Né à Narbonne, au pays des cathares, Joë Bousquet est une sorte de cathare lui-même, c'est-à-dire un « pur ». Poète de la nuit, du vent et du silence, de tout ce qui est désespoir, il compose une œuvre abondante, constituée essentiellement de poèmes en prose. À sa souffrance, physique et morale, il oppose une infatigable curiosité intellectuelle, une pensée aiguë, toujours sur le qui-vive.

Lorsque la Première Guerre mondiale éclate, Bousquet a dix-sept ans. En 1916, il devance l'appel et part au front à la tête d'une section d'un régiment disciplinaire. Le jour de son baptême du feu, il est cité à l'ordre de l'armée et décoré sur le champ de bataille. En quelques mois, il devient l'officier le plus décoré de son régiment. Mais que connaît-il de la vie, cet enfant de vingt ans, lorsque, le 27 mai 1918, une balle lui sectionne la moelle épinière ? Il survivra, paralysé des jambes jusqu'à la fin de ses jours. Sa chambre de Carcassonne, dans laquelle il passe sa vie couché et où il compose toute son œuvre, devient un lieu de rendez-vous, un « salon littéraire » où de nombreux écrivains se retrouvent autour de son lit.

Ses poèmes en prose ont été publiés par Jean Paulhan qui choisit lui-même, à la demande de Bousquet, ce qui dans ses cahiers sera réuni dans Traduit du silence (1941). Poèmes désespérés, réflexion sur les rapports entre le moi et le corps ; réflexion essentielle pour un homme privé de corps, et qui devait inventer à chaque instant une pensée qui considérât de haut ce corps et cette pensée même. Poèmes désespérés donc : « Il y a une nuit dans la nuit », écrit Bousquet à la première page de Traduit du silence. Il ne fait pas assez noir était le titre de son premier recueil, publié en 1931.
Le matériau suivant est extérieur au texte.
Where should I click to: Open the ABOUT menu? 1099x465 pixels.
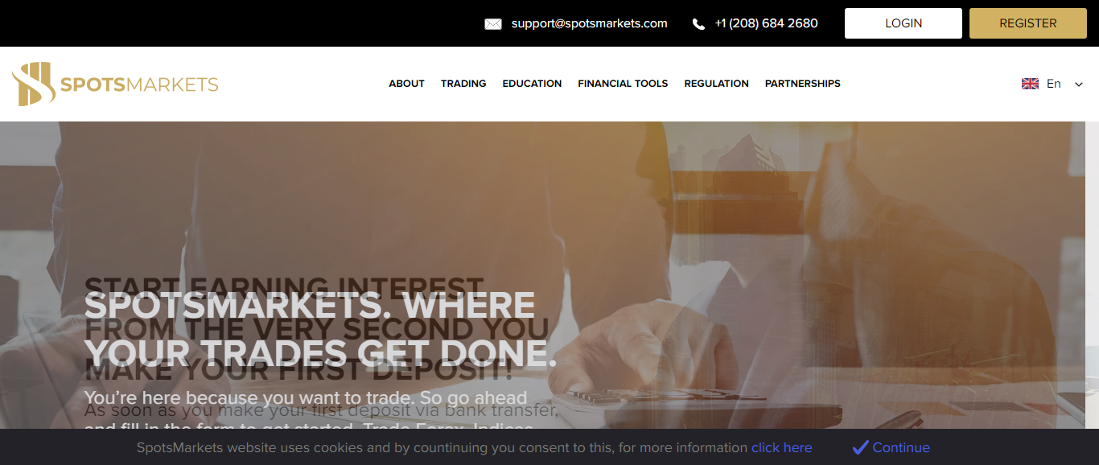click(406, 84)
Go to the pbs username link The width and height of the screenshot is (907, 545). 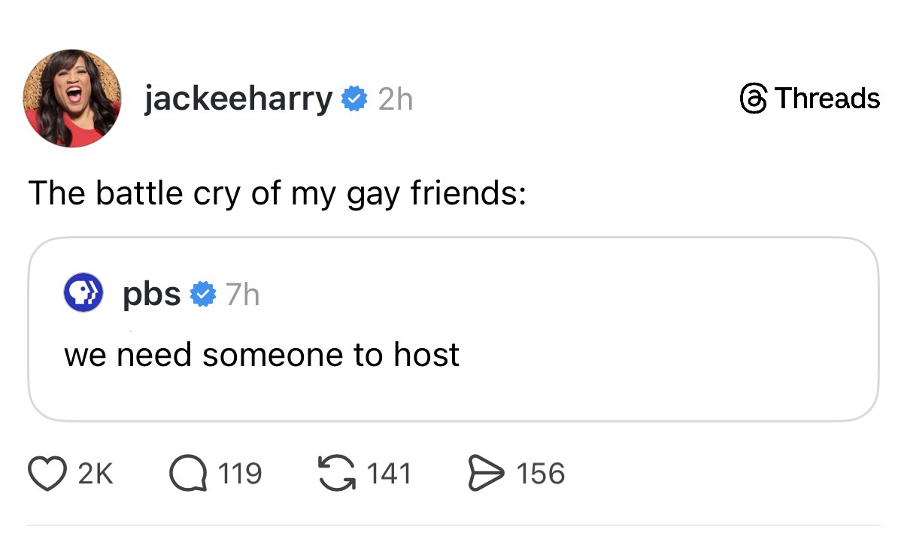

Couché dans sa chambre, avec une pipe d'opium à la portée de la main pour lutter contre la douleur que provoquent des crises incessantes, Bousquet est entouré de femmes auxquelles il donne des surnoms poétiques : Isel, Hortie, Blanche-par-amour, Houx-Rainette, Abeille d'hiver, et avec lesquelles il entretient des rapports ambigus. Certaines sont imaginaires, mais d'autres sont bien réelles. Poisson d'or, par exemple, qu'il rencontra en 1938 et qui, douze ans durant, fut son grand amour. Les lettres qu'il lui adressa ont été rassemblées et publiées avec une préface de Paulhan sous le titre de Lettres à Poisson d'or (1967). Après douze ans d'amour mystique et de lettres d'une grande beauté, Bousquet lui écrit : « Oui, je sais que c'est une situation humainement hideuse [...] tu traînes comme un reflet de mon infirmité cet amour sans solution. » En avril 1950, Poisson d'or s'est mariée. En septembre de la même année, Joë Bousquet est mort.
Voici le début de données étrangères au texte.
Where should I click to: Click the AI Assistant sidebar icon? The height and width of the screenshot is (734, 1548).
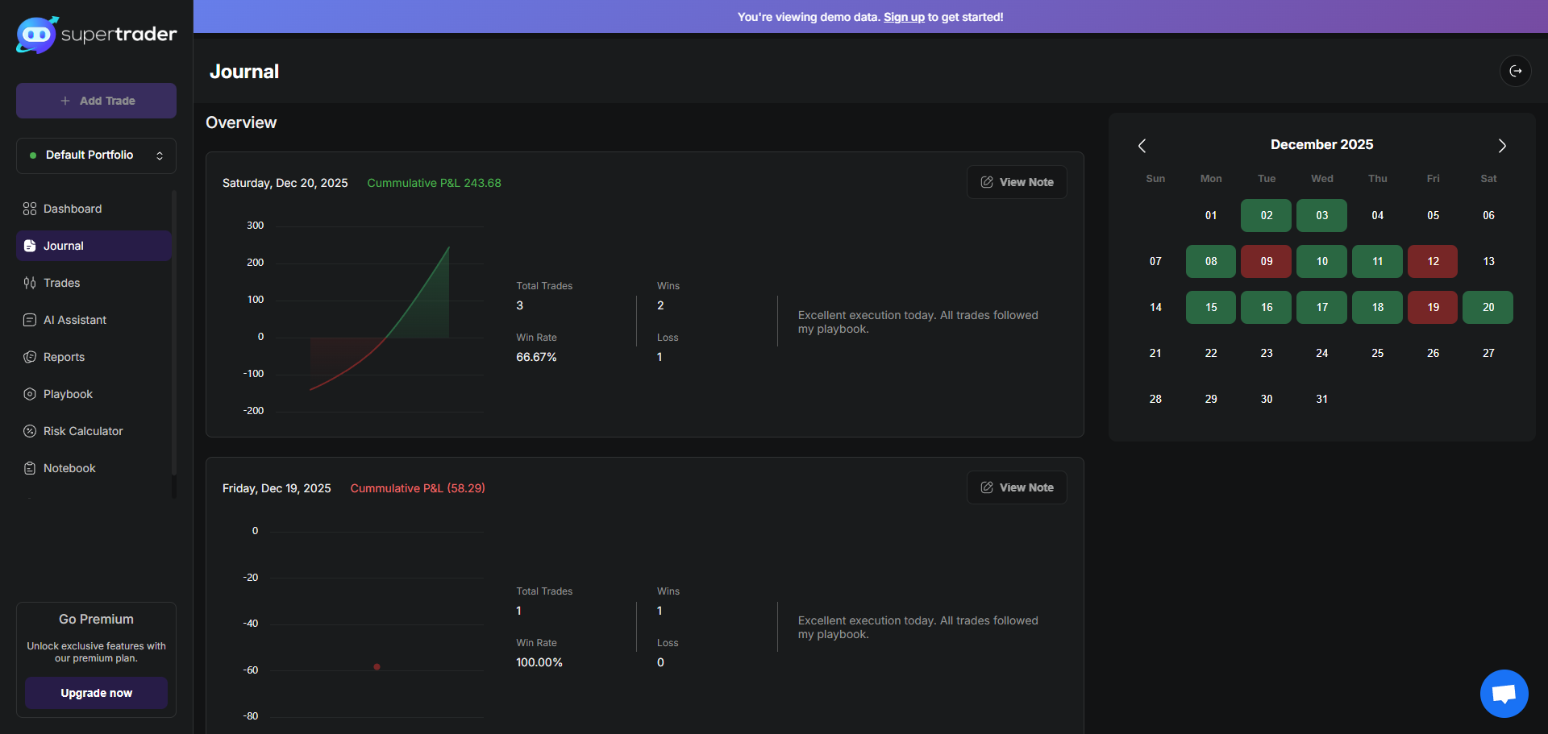pyautogui.click(x=30, y=320)
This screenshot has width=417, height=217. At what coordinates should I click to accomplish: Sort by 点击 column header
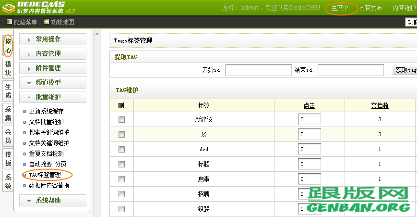[309, 105]
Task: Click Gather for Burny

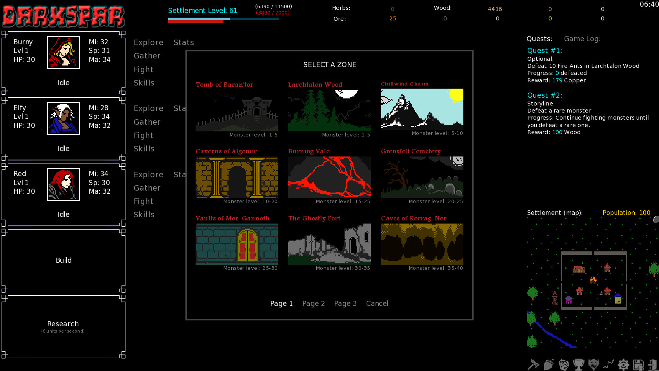Action: coord(147,56)
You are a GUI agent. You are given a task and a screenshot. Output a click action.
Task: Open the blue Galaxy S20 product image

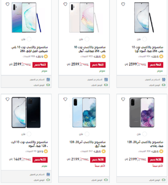pos(84,113)

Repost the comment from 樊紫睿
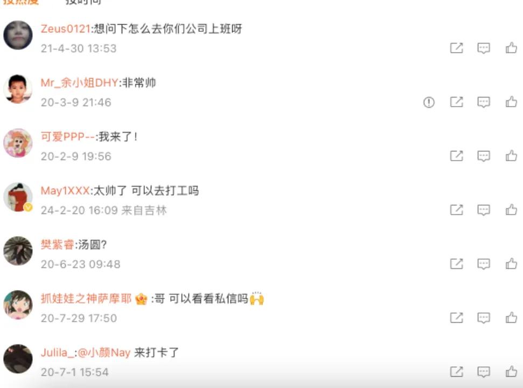(457, 264)
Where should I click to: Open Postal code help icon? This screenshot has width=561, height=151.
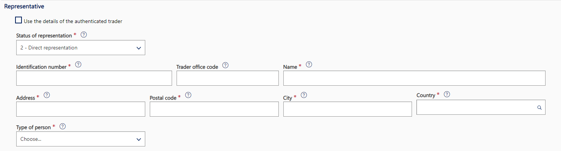pos(188,95)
Grand poète, dont l'œuvre, tout intérieure, est souvent d'accès difficile, Bousquet a laissé de nombreux articles, qui sont dispersés au hasard des revues, sur le surréalisme, sur la peinture moderne, sur l'ésotérisme, et qui commencent à être rassemblés. Il laisse surtout une œuvre abondante, dont certaines parties ont été publiées depuis peu (Le Cahier noir, 1990), et une correspondance, que plusieurs maisons d'édition (Gallimard, Albin Michel, Rougerie, etc.) s'emploient à rééditer depuis quelques années, en même temps que ses romans.